(Request) Please retype the records that start with the line containing "You are a GUI" and end with the line containing "Image resolution: width=900", both lines included.

(Records to process)
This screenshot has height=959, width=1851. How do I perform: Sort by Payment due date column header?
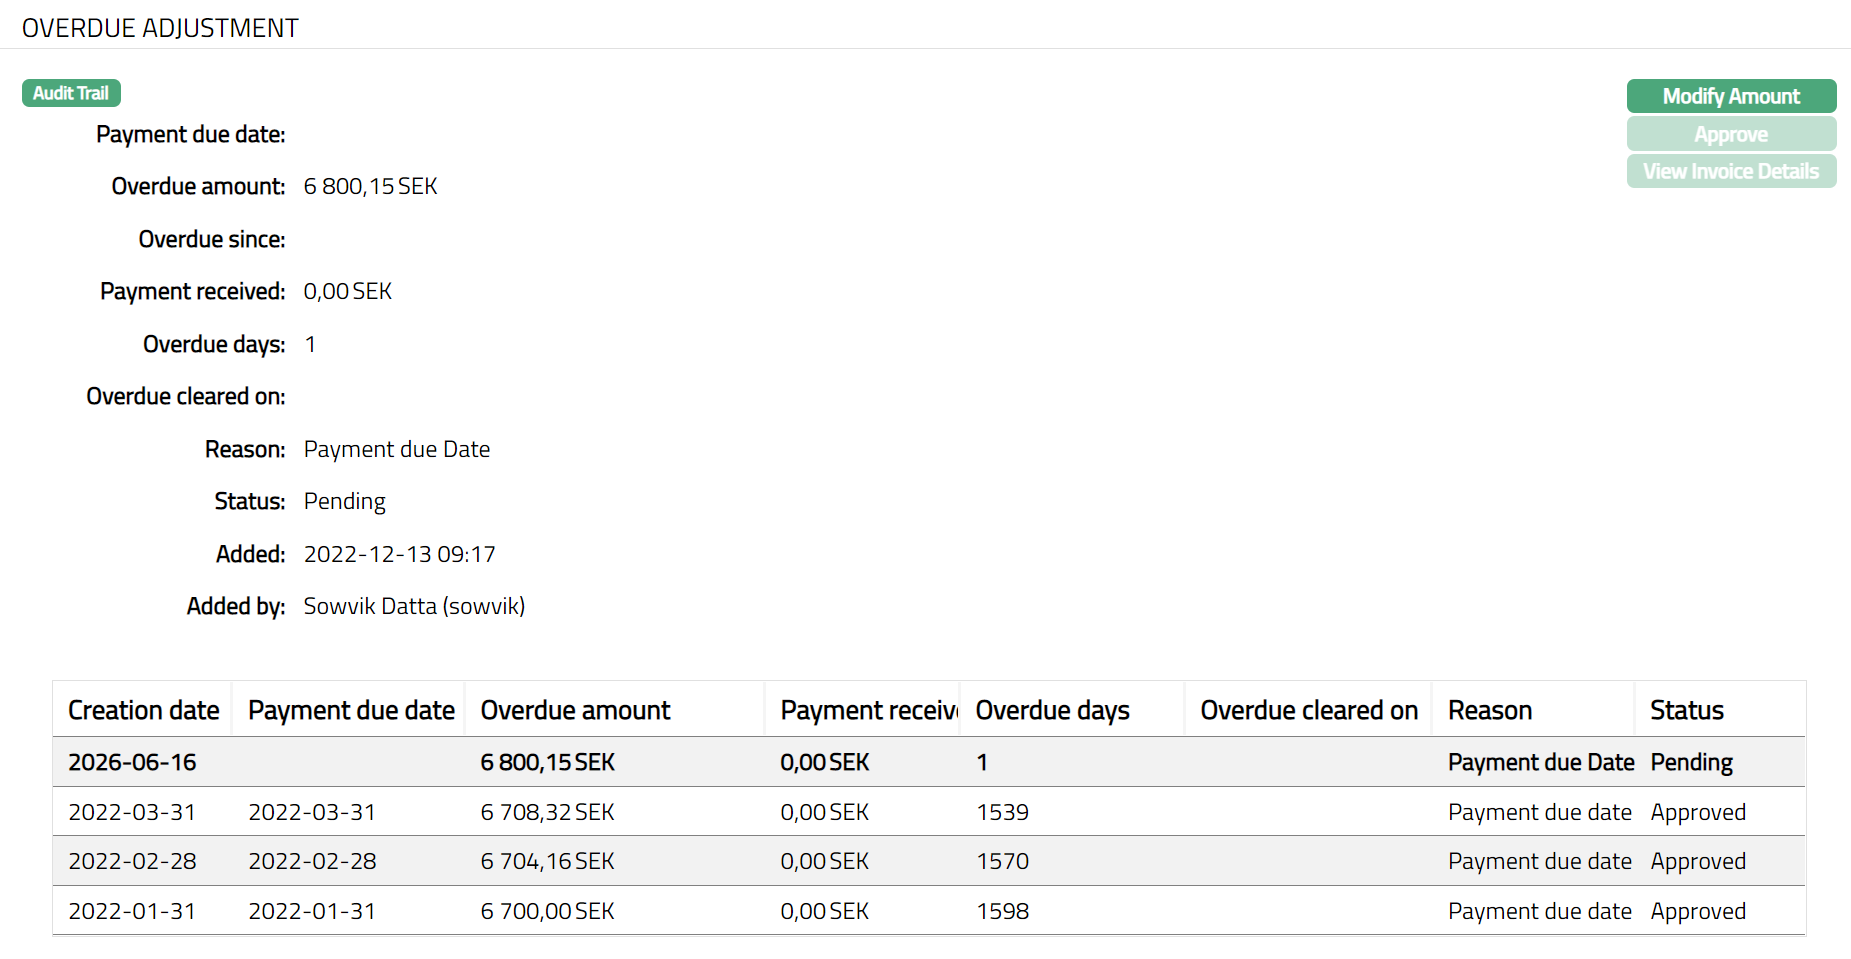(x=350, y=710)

---

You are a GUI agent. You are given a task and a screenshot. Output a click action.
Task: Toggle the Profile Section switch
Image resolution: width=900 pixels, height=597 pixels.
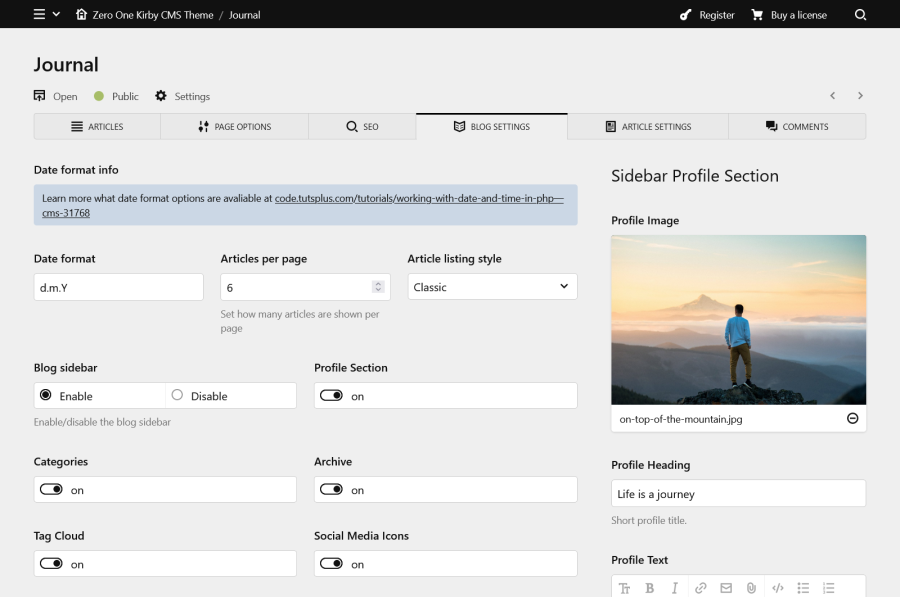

(Full output)
You are a GUI agent. You are given a task and a screenshot. Output a click action.
Task: Toggle the Profile Section switch
Image resolution: width=900 pixels, height=597 pixels.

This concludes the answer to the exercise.